Ah, der 30. April. Weil ich samstags grundsätzlich nicht weggehe (den Rest der Woche eigentlich auch nicht mehr, aber das ist ein anderes Thema), werde ich daran erinnert, dass eine Nachbarin schräg gegenüber an diesem Tag anscheinend Geburtstag hat.

Jedenfalls sieht oder hört man sonst praktisch nichts von dieser dicklichen Dame mit dem leicht aufgedunsenen Gesicht und der missglückten Dauerwelle. Außer, dass sie morgens schon mal auf ihrem Balkon Wäsche aufhängt und prüft, ob das das Katzennetz sitzt.

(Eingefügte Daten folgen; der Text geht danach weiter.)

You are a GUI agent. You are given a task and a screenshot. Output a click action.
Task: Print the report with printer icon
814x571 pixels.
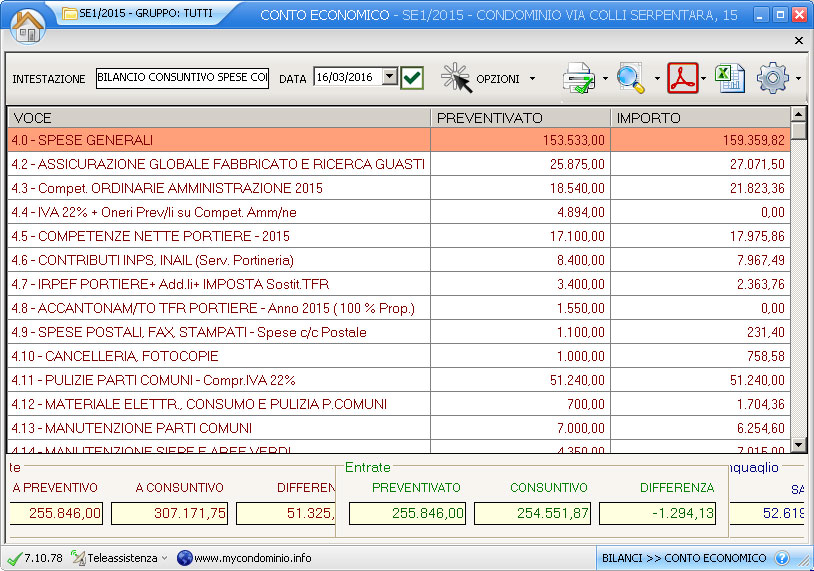click(x=580, y=78)
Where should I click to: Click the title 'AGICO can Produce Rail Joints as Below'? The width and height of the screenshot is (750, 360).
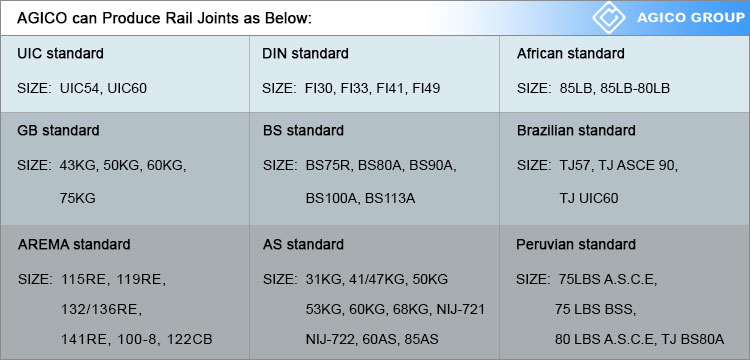pyautogui.click(x=165, y=18)
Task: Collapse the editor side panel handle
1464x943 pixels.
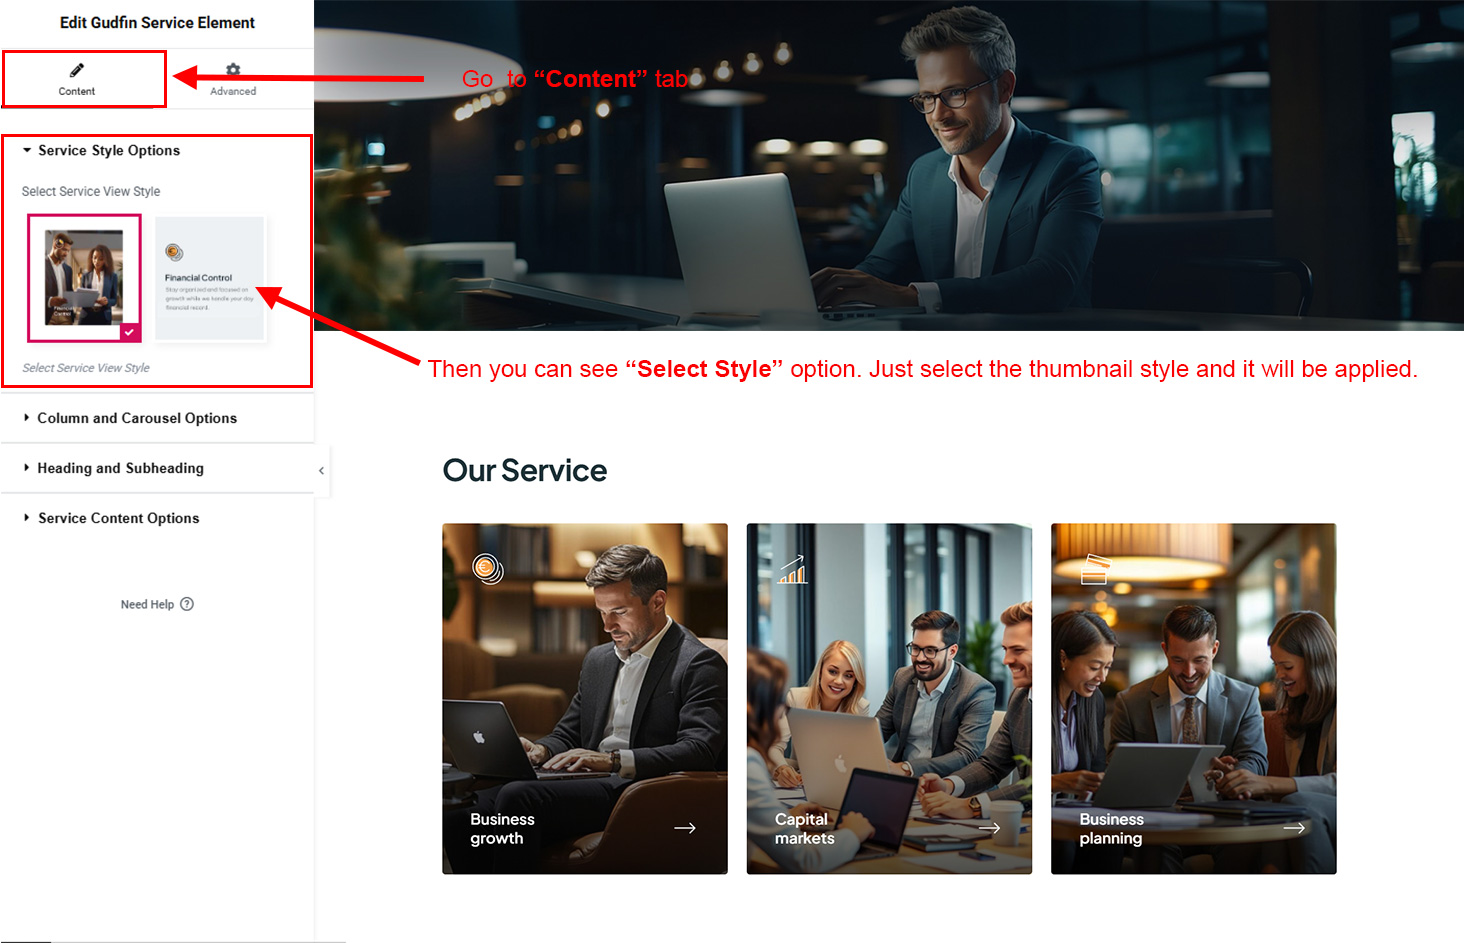Action: pos(321,470)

Am 30. April aber dröhnt dagegen schon ab 8.15 Uhr Volksmusik aus ihrer Wohnung. Das gilt zumindest für Jahre, in denen der 30. April auf ein Wochenende fällt und ich das mitbekomme. Marianne & Michael. Die Wildecker Herzbuben. Ich liebe es, ausschlafen zu können.

Abends ab 18 Uhr stehen dann dickliche Männer mit schwer aufgedunsenen Gesichtern auf dem Balkon. Das Katzennetz dient jetzt als Unterlage für ein weißes Bettlaken. Schutz gegen die Abendsonne. Lasst die Spiele also beginnen. Die Männer schimpfen zwischen hektischen Schlucken Bier über die Zigarettenpreise, die Fortuna, die Rheinarena, den Erwin und alles, was einem in Zeiten von Hartz IV auf der Seele drückt. Der Kundendienst von Opel, zum Beispiel.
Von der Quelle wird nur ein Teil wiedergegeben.